Retype, without any change, the first line of the records and every line after it through the one containing "Click the Bubble".

= = = =

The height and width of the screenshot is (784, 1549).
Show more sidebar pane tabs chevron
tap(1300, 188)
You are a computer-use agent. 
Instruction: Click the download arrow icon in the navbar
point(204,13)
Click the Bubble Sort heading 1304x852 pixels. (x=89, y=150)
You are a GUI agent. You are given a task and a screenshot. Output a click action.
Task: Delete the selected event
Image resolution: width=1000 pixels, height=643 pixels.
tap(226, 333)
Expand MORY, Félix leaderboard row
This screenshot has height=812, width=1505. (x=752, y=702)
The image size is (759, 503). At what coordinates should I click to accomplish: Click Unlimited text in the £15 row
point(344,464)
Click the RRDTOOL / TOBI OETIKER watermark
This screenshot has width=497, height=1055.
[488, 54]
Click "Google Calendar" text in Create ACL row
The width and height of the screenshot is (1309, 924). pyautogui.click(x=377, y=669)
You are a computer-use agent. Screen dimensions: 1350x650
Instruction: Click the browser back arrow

= = = =

• _WRITTEN SOLUTION_:
The height and width of the screenshot is (784, 1549).
Show more sidebar pane tabs chevron
tap(1300, 188)
You are a computer-use agent. 
Instruction: Click the download arrow icon in the navbar
point(204,13)
Click the Bubble Sort heading 1304x852 pixels. (x=89, y=150)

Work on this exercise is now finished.